The commission concluded Friday, in an order unveiled Monday, that no wiretapping laws were violated when the search giant’s Street View mapping cars eavesdropped on open Wi-Fi networks across America.
… Last year, a federal judge ruled that the search-and-advertising giant could be held liable for violating federal wiretapping law, giving the greenlight to lawsuits seeking damages over Google’s objections.
But the commission, which fined Google $25,000 for stonewalling the investigation, found that legal precedent — and an unnamed Google engineer’s refusal to speak to FCC investigators — meant Google was off the hook for wiretapping.
“Based on careful review of the existing record and applicable law, the bureau will not take enforcement action,” the FCC’s enforcement bureau wrote (.pdf) in a heavily redacted 25-page order. The agency commenced an investigation after the Electronic Privacy Information Center demanded that the government review Google’s behavior

How can you show tremendous improvements in education if you don't start with low-scoring students?
"Robert Krampf, who runs the web site 'The Happy Scientist,' recently wrote in his blog about problems with Florida's Science FCAT. The Florida Comprehensive Assessment Test is an attempt to measure how smart the students are. [So, how well they are educated has nothing to do with it? Bob] Where other states have teachers cheating to help students, Florida decided to grade correct answers as wrong. Mr. Krampf examined the state's science answers and found several that clearly listed right answers as wrong. One question had 3 out of 4 answers that were scientifically true. He wrote to the Florida Department of Education's Test Development center. They admitted he was right about the answers, but said they don't expect 5th graders to realize they were right. For this reason they marked them wrong. As such, they were not changing the tests. Note: they wouldn't let him examine real tests, just the practice tests given out. So we have no idea if FCAT is simply too lazy to provide good practice questions, or too stupid to be allowed to test our children."

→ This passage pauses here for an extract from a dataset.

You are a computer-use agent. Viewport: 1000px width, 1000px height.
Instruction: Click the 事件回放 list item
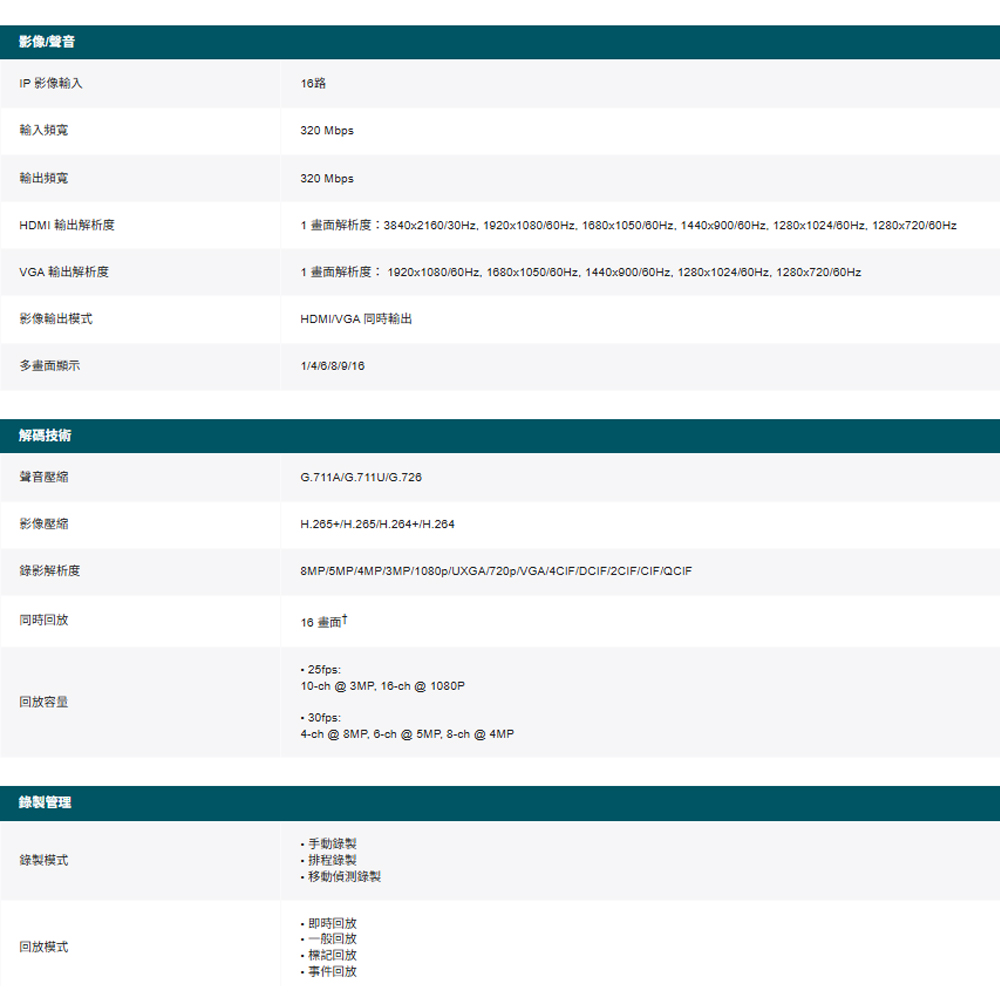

Canada has a “tax” on blank CDs and DVDs that pays the music industry for “piracy” – couldn't you argue that this is music they already paid for?
"A number of Canadian media companies have joined forces to try to shut down a free music website recently launched by the Canadian Broadcasting Corp., claiming it threatens to ruin the music business for all of them. The group, which includes Quebecor Inc., Stingray Digital, Cogeco Cable Inc., the Jim Pattison Group and Golden West Radio, believes that CBCmusic.ca will siphon away listeners from their own services, including private radio stations and competing websites that sell streaming music for a fee. The coalition is expected to expand soon to include Rogers Communications Inc. and Corus Entertainment Inc., two of the largest owners of radio stations in Canada. It intends to file a formal complaint with the CRTC, arguing that the broadcaster has no right under its mandate to compete with the private broadcasters in the online music space. ... 'The only music that you can hear for free is when the birds sing,' said Stingray CEO Eric Boyko, whose company runs the Galaxie music app that charges users $4.99 a month for unlimited listening. 'There is a cost to everything, yet CBC does not seem to think that is true.' ... The companies argue they must charge customers to offset royalty costs which are triggered every time a song is played, while the CBC gets around the pay-per-click problem because it is considered a non-profit corporation. ... Media executives aren't the only ones who have expressed concern. When the CBC service was launched in February, the Society of Composers, Authors and Music Publishers said that when it set a flat fees for the more than 100,000 music publishers it represents, it never envisioned a constant stream of free music flooding the Internet."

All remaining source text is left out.